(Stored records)
^^^^^^^^

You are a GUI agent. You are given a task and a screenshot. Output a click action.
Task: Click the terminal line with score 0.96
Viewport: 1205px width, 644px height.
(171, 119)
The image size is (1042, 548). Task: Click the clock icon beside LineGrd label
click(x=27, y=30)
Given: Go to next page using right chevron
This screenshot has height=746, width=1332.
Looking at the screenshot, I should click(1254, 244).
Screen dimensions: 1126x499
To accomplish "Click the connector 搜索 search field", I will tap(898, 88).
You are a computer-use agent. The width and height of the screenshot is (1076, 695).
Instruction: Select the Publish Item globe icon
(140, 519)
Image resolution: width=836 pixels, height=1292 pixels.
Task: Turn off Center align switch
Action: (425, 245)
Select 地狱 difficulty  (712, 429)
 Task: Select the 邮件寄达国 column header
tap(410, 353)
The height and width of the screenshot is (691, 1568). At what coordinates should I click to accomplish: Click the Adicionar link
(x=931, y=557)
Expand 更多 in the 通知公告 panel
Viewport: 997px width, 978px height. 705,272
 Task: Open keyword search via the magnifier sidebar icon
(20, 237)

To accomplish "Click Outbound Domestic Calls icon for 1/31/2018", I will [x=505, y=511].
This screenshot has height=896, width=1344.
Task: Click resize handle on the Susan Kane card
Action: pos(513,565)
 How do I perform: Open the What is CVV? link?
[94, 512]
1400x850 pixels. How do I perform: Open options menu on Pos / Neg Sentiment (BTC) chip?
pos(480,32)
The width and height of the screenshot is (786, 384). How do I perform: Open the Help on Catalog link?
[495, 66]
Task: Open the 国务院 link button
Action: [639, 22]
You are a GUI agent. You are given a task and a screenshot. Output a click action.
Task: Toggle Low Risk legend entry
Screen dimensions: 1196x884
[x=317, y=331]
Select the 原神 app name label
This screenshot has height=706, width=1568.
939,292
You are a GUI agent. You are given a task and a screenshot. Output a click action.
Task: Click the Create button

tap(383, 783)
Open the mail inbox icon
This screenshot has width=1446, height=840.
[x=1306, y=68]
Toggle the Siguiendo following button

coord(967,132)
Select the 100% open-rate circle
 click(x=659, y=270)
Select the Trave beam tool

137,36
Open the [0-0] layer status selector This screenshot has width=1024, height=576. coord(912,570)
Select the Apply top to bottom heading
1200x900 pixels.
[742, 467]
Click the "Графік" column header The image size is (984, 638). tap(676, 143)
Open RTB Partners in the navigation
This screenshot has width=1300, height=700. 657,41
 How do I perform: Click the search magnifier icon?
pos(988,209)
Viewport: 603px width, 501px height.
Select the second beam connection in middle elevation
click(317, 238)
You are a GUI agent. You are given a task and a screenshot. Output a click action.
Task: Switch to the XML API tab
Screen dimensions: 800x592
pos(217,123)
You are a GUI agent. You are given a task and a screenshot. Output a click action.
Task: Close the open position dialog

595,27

^^^^^^^^

Once the records end, copy them all again exactly.

The answer:
You are a GUI agent. You are given a task and a screenshot. Output a click action.
Task: Click the terminal line with score 0.96
Viewport: 1205px width, 644px height.
(171, 119)
The image size is (1042, 548). Task: Click the clock icon beside LineGrd label
click(x=27, y=30)
Given: Go to next page using right chevron
This screenshot has height=746, width=1332.
Looking at the screenshot, I should click(1254, 244).
Screen dimensions: 1126x499
To accomplish "Click the connector 搜索 search field", I will tap(898, 88).
You are a computer-use agent. The width and height of the screenshot is (1076, 695).
Instruction: Select the Publish Item globe icon
(140, 519)
Image resolution: width=836 pixels, height=1292 pixels.
Task: Turn off Center align switch
Action: (425, 245)
Select 地狱 difficulty  (712, 429)
 Task: Select the 邮件寄达国 column header
tap(410, 353)
The height and width of the screenshot is (691, 1568). At what coordinates should I click to accomplish: Click the Adicionar link
(x=931, y=557)
Expand 更多 in the 通知公告 panel
Viewport: 997px width, 978px height. 705,272
 Task: Open keyword search via the magnifier sidebar icon
(20, 237)

To accomplish "Click Outbound Domestic Calls icon for 1/31/2018", I will [x=505, y=511].
This screenshot has height=896, width=1344.
Task: Click resize handle on the Susan Kane card
Action: pos(513,565)
 How do I perform: Open the What is CVV? link?
[94, 512]
1400x850 pixels. How do I perform: Open options menu on Pos / Neg Sentiment (BTC) chip?
pos(480,32)
The width and height of the screenshot is (786, 384). How do I perform: Open the Help on Catalog link?
[495, 66]
Task: Open the 国务院 link button
Action: [639, 22]
You are a GUI agent. You are given a task and a screenshot. Output a click action.
Task: Toggle Low Risk legend entry
Screen dimensions: 1196x884
[x=317, y=331]
Select the 原神 app name label
This screenshot has height=706, width=1568.
939,292
You are a GUI agent. You are given a task and a screenshot. Output a click action.
Task: Click the Create button

tap(383, 783)
Open the mail inbox icon
This screenshot has width=1446, height=840.
[x=1306, y=68]
Toggle the Siguiendo following button

coord(967,132)
Select the 100% open-rate circle
 click(x=659, y=270)
Select the Trave beam tool

137,36
Open the [0-0] layer status selector This screenshot has width=1024, height=576. coord(912,570)
Select the Apply top to bottom heading
1200x900 pixels.
[742, 467]
Click the "Графік" column header The image size is (984, 638). tap(676, 143)
Open RTB Partners in the navigation
This screenshot has width=1300, height=700. 657,41
 How do I perform: Click the search magnifier icon?
pos(988,209)
Viewport: 603px width, 501px height.
Select the second beam connection in middle elevation
click(317, 238)
You are a GUI agent. You are given a task and a screenshot. Output a click action.
Task: Switch to the XML API tab
Screen dimensions: 800x592
pos(217,123)
You are a GUI agent. You are given a task and a screenshot. Output a click action.
Task: Close the open position dialog

595,27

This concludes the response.